A carriage stood outside the door.
"It looks like the doctor's," Betty remarked, as they ascended the steps of the house.
As they entered the door, they met Miss Allen and Miss May, excitedly running here and there.
"A boy hurt," they explained hurriedly. "Was knocked over in the crowd. Mr. Mellor and a Salvation man brought him here."
"Can I be of assistance?" asked Betty eagerly.
"I guess the doctor won't let any more about him at present. He's unconscious—in Mr. Mellor's room." And so, the two women hurried back to the scene of disaster.
Betty had just entered her own room when a tap came at her door. It was Mr. Mellor.
"I have come to ask a great favor of you," he said. "The little chap I picked up hurt, is very low, and I thought you might sit with him, until his father and mother come. We are going to telephone to them now. Miss Allen and Miss May have both been kind, but the doctor won't have any excitable people around, and they act like a couple of flustered hens disturbed from their nest."

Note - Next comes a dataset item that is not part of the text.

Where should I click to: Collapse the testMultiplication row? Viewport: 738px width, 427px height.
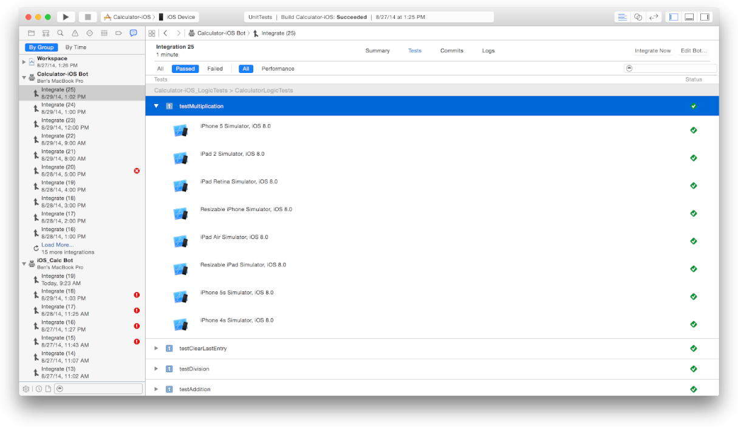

"O, yes indeed! I will come directly. How did you know where to telephone?" she asked as they left her room.
"That is the strange part of it," he answered. "I will tell you about it before you go to him. I was making my way through a crowded corner, when suddenly I felt myself thrown violently to the side. I escaped falling, by catching a post; but several around me were thrown to the ground. Among them was this boy, who was evidently separated from his folks. He fell face downward, and hit his temple against the sharp curbstone. A big fellow fell on top of him, nearly crushing him. There was a Salvation Army man trying to get through the jam, and he was pinned up against me. He and I extricated the youngster, then unconscious. He evidently knew the boy. He turned the ashiest kind of color, and almost fell over him. Then he controlled himself, and said he would hold him fast, if I could get an ambulance. We could not do this, so we carried him here, and sent for the nearest doctor. He says he has a broken limb and that the cut in his head is serious. The Salvationist won't move from his bedside, and eyes him with such absolute absorption and tenderness, that I know there is some hidden link in their lives. He said he knew his parents slightly, and would inform them."